Here I am again with another long break of not posting anything. No excess this time, other than I just didn’t make time. That’s been a common thing in life lately. Not making time for yourself. (I apologize now that this post may be all over the place 🙂 )
I always say to myself, I always have tomorrow. Only I never stick to my word. I will keep telling myself I always have tomorrow, and then never do what I had planned. I have done this for so many years that I now get down on myself when I don’t finish something. It has sent me into depression, and anxiety. So much so that I have cut a lot out of my life… meaning that I just prefer to sit at home and dwel on the tasks I didn’t finish.
I found that I would no longer want to go out, or even simple task as cleaning the house were extremely hard for me. Not for the fact that I didn’t want to do it, but because I knew if I didn’t get it done it would cause so much anxiety that I just didn’t want to do it. Let go back to the leaving the house part. I dreaded going to public places. Having to interact with people gave me such anxiety that I just didn’t do it unless I really had too. Which made going to work extremely hard. (Working is another post I will get into later)

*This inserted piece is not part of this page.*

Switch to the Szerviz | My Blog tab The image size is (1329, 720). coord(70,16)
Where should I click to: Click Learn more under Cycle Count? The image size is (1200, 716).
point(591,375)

I wasn’t taking care of myself anymore. My diet sucked, and my appreance went downhill. I went from loving to do my hair/make up to not caring anymore what I looked like. It also effected my marriage. I was just not a fun person to be around. I am proud to say that I have made a great start to turning myself around. I will be blogging more about what has been helping me in future. I’m still taking things 1 day at a time, and things still set me off.. but I’m slowing learning ways to help myself and I want to share them with you.